--- Исходный текст ---

Мифопоэтическое воззрение космологической эпохи исходит из тождества (или, по крайней мере, из особой связанности, зависимости, подтверждаемой и операционно) макрокосма и микрокосма. Человек как таковой – один из крайних ипостасных элементов космологической схемы, ее завершение и одновременно начало нового ряда, уже не умещающегося в космологические рамки. Состав человека, его плоть, в конечном счете восходит к космической материи, которая, «оплотнившись», легла в основу стихий и природных объектов <…> Известен целый класс довольно многочисленных текстов, относящихся к разным мифопоэтическим традициям и описывающих правила отождествления космического (природного) и человеческого [Топоров, 1988: 12].

Что же это за тексты? С какой мифологической традицией можно соотнести бред величия, учитывая то, что мы знаем о его нарциссических архаических основах?

--- Строки данных ---

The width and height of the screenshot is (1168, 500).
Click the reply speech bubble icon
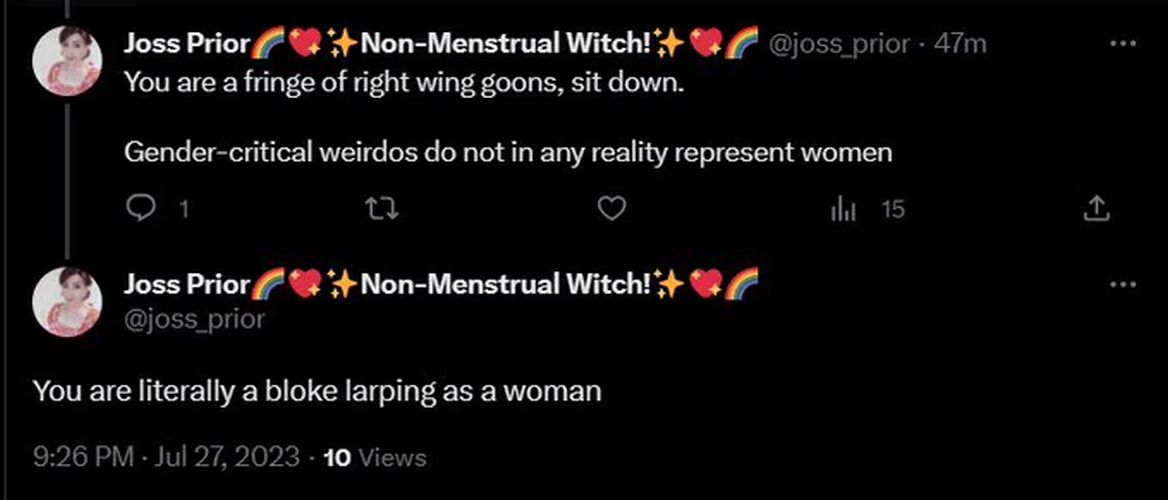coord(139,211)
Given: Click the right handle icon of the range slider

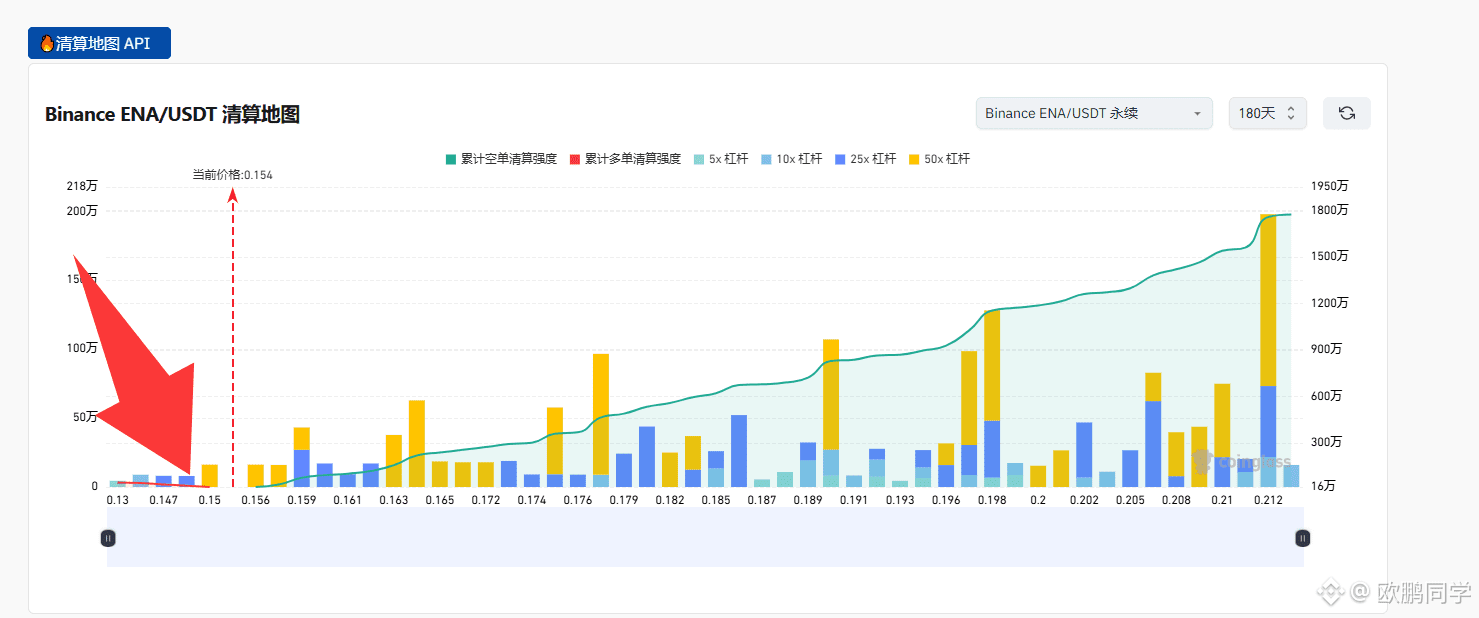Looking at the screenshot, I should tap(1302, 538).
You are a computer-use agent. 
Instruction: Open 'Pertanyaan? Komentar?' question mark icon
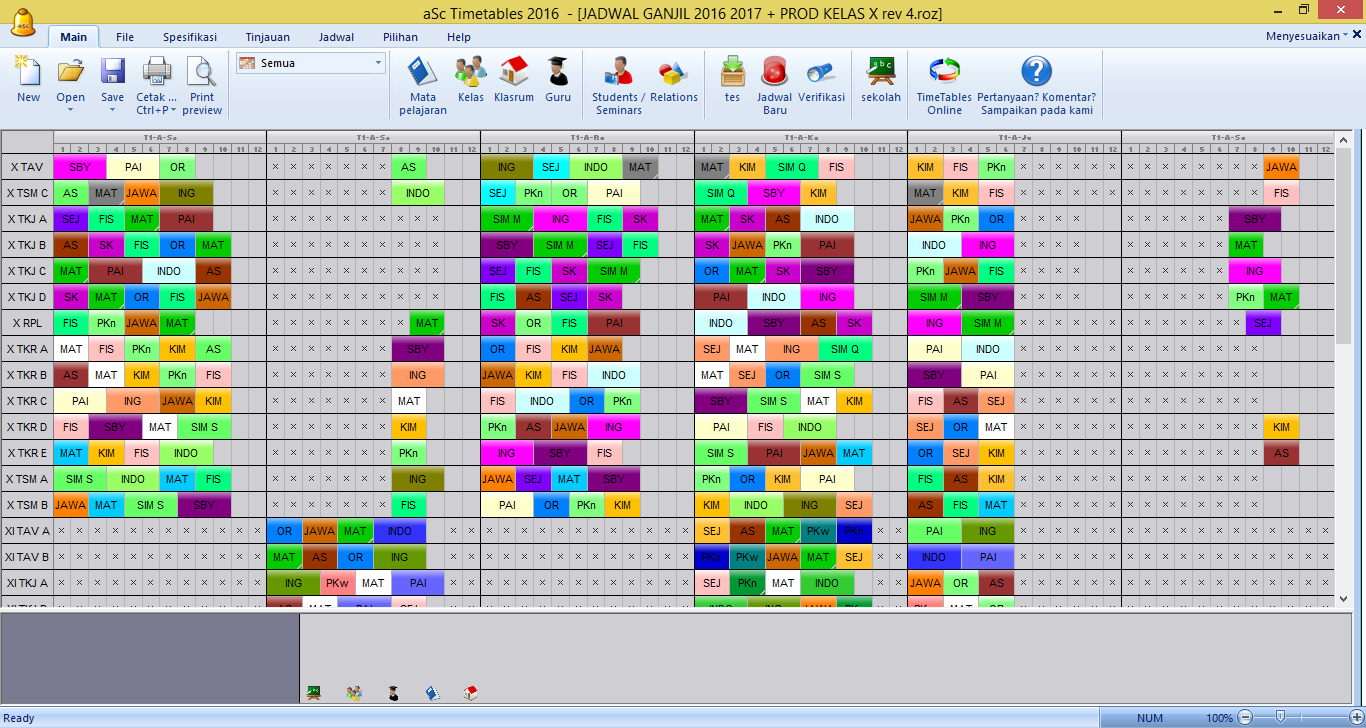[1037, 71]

---

Задания к работе =
1/ Перечислите все характеристики, которые текст о мифопоэтическом воззрении дает человеку как таковому.
2/ Воспроизведите без изменений ту часть записей, что открывается строкой, содержащей "You are a computer-use agent.", и продолжается до конца записей, включая обе границы. Изображения в ответ не включайте.
Текст и записи между собой никак не связаны.

Письменные ответы =
1/
1. Один из крайних ипостасных элементов космологической схемы.
2. Ее завершение.
3. Начало нового ряда, уже не умещающегося в космологические рамки.

2/
You are a computer-use agent. 
Instruction: Open 'Pertanyaan? Komentar?' question mark icon
[1037, 71]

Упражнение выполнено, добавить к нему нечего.